Daniel James provides such detailed descriptions of ordinary places - homes, neighbourhoods, schools and pubs - that I could imagine them really well. Equally, I could picture main characters Michael and Cameron (as well as Michael’s childhood friend, Steven) very clearly in my head. I did find the more peripheral characters harder to get a grip on, but I think that’s because we see the world through Michael and Cameron’s eyes, and as they’re both deeply depressed, they look inwards rather than outwards.
Actually, James gets into the head of Cameron - a violent, racist woman-beater - so well that it was a bit scary sometimes! Luckily, Michael’s more sympathetic viewpoint shows that the author doesn’t actually share Cameron’s view of women as whiny toys to be thrown about. As a young straight guy, Michael does notice when women are attractive, but unlike Cameron, his descriptions of them don’t wholly centre around how sexy and/or annoying he finds them.
Even though Cameron is a nasty character who keeps making things worse for himself, I still found myself sympathising with his abusive upbringing and hoping he would stop making bad decisions and become a better person. While Cameron’s adult life is a shambles, Michael - who also grew up in an abusive household - goes to university and gets a job in the City. On the outside he’s a success, but on the inside he feels guilty about doing well when his old friends aren’t, helpless against the sea of negative and invasive thoughts he experiences, and like an imposter who is going to be found out any minute. These were all feelings I could relate to.
Michael’s story not only shows that you can appear to be doing well but feel awful on the inside, but also the difference in how drug users are viewed depending on their place in society.

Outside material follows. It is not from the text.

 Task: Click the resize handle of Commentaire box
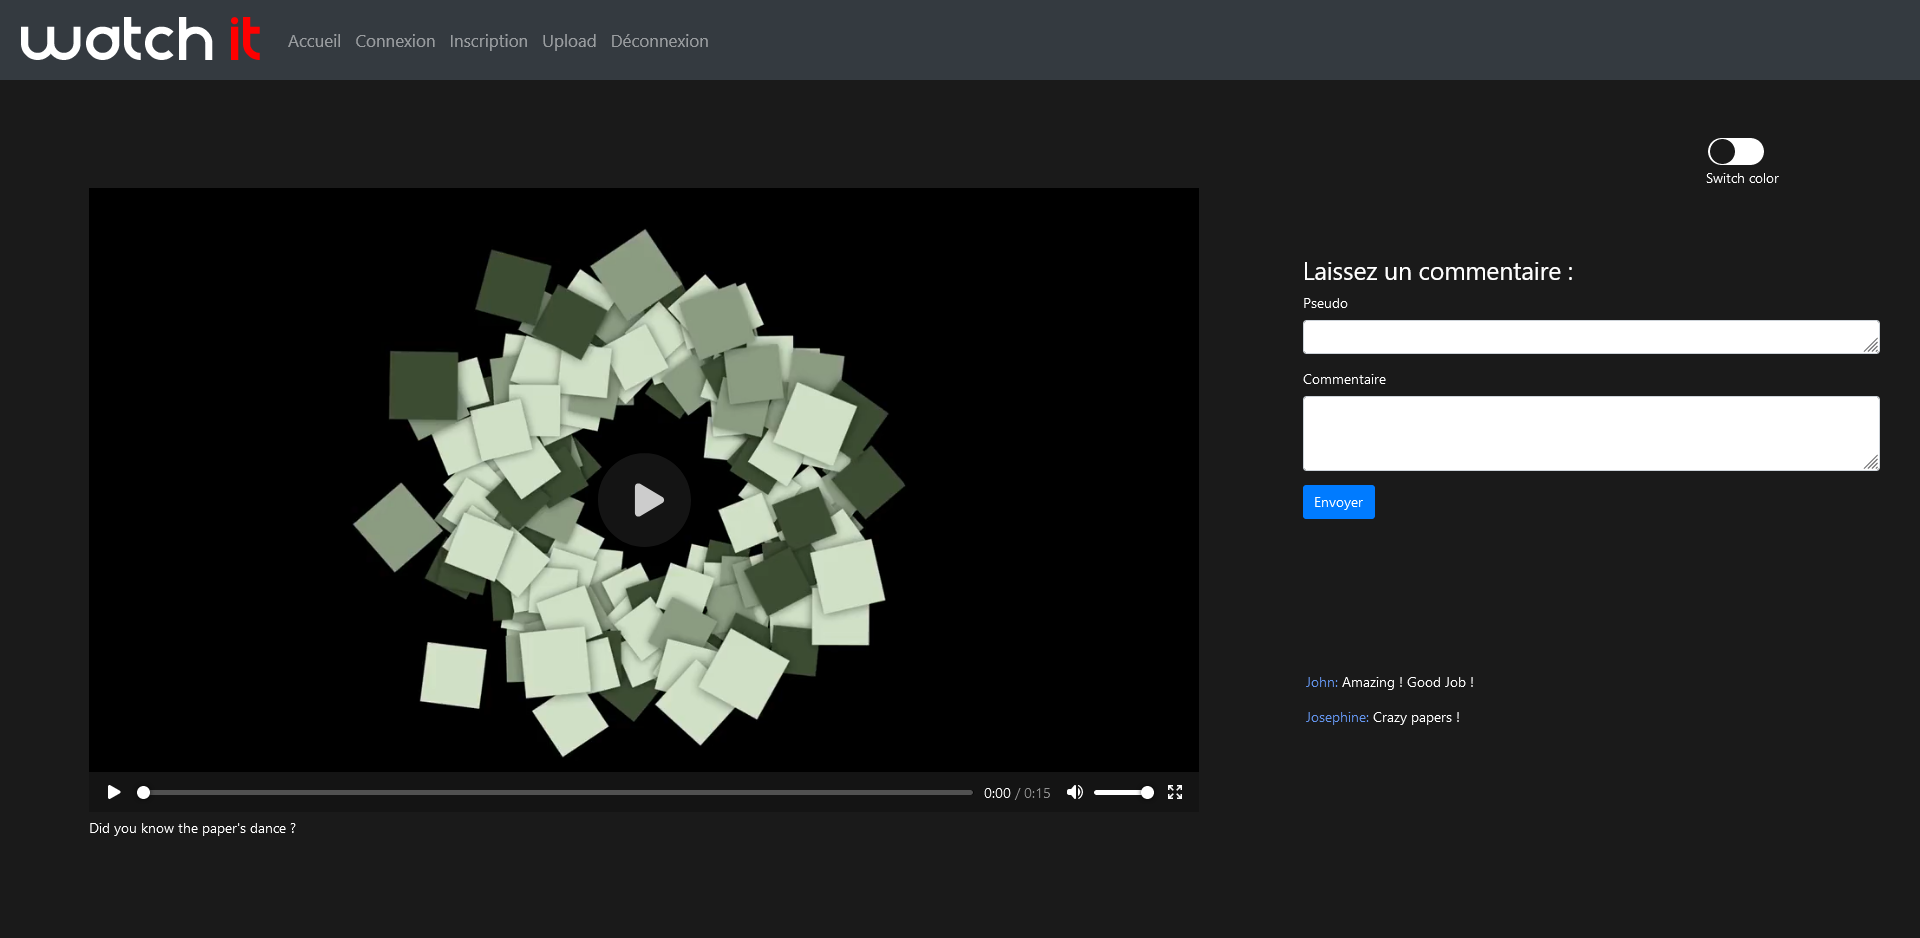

While Cameron’s use of cocaine turns him into an unemployable wreck and he commits violent crimes while under the influence, for Michael, it’s part of the ‘work hard, play hard’ culture of the City and a way to bond with his colleagues. Even when he ends up overdoing it, he receives far more sympathetic and forgiving treatment from those around him than Cameron does.
The Same Ledge is a vivid, unflinching and heart-wrenching novel.